破滅と災厄の獣の名で呼ばれるなど、どんなにか辛かったことか。立場ゆえと断じ、天秤が傾きを取り戻すための不幸なら、眺めやる神の心は如何ばかりか。
ラグの先程の表情の意味がわかった気がした。彼女はウィアドに敬称をつけない。だからこそ赦せなかったのだろう。相手がたとえ、筋書かれた大いなる存在であっても。

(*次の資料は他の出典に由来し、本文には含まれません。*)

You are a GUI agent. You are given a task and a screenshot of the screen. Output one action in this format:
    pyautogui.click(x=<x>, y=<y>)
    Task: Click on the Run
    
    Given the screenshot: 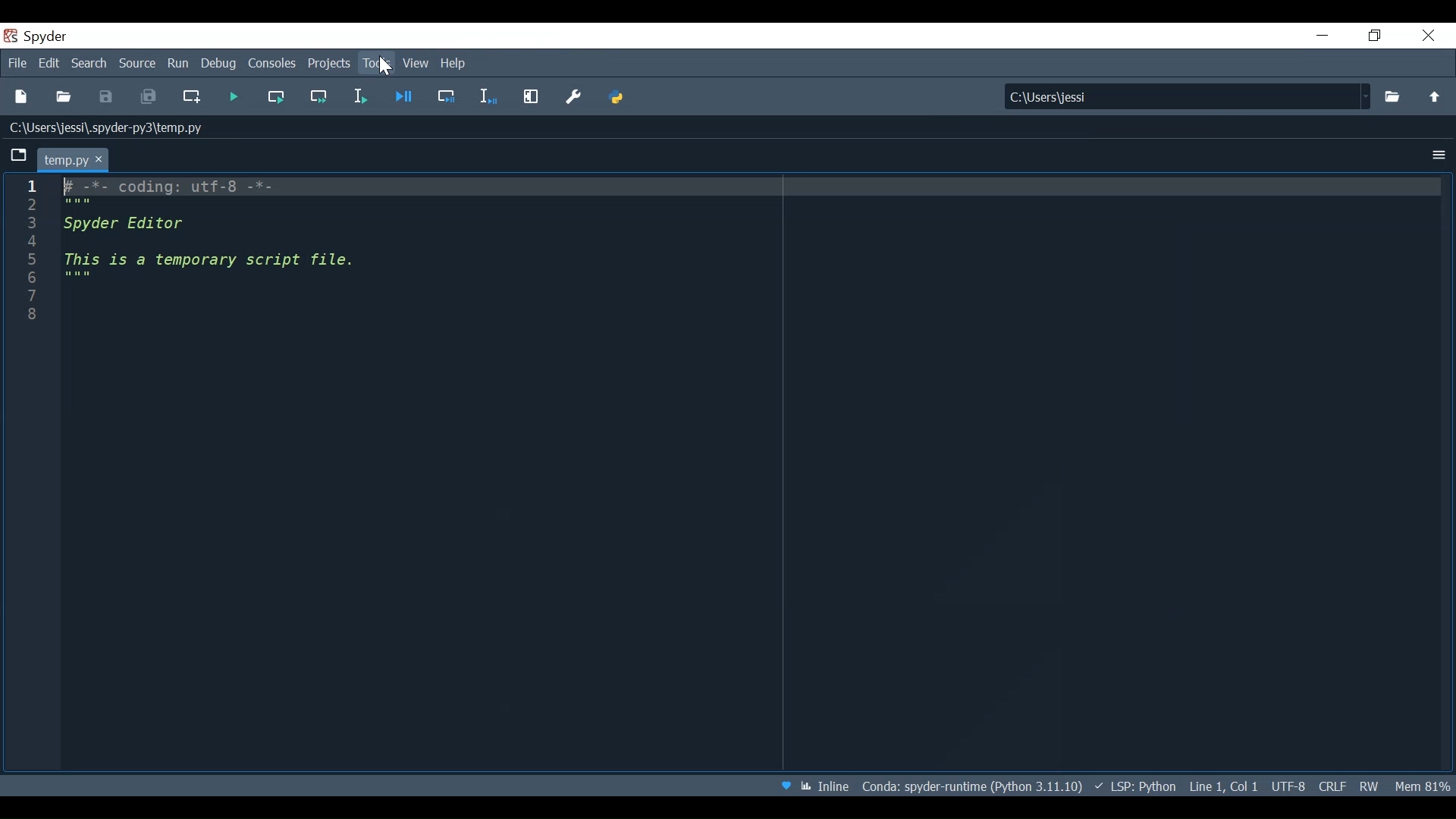 What is the action you would take?
    pyautogui.click(x=179, y=64)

引っかかるのはあの剣士――アルジズのこと。無二の友という彼が、最後の最期、ウィアドを置いて逝かねばならない時に、わざわざ彼が忌み嫌っていた呼び名を持ち出すだろうか? そこまで情がないのなら、何故に友を庇いに飛び出したというのか。
石像が片手に掲げた球体。円みがきらりと一瞬光った、ように見えた。
星のように。
ベルカナは息を呑む。
『俺が死んだら、お前に天狼の星を降らせてやる』
「もしかして、アルジズ様は――っ!」
初めからわかっていたはずだったのに。ベルカナは歯噛みする。ラグへの挨拶もそこそこに、神殿を飛び出した。厭わしいものであってはならないのだ、この神話の禍は。
マーニアに伝わる、そしてベルカナの愛する神話は、終末を含めた物語。
狼の導く黄昏は、決して物語の終端ではない。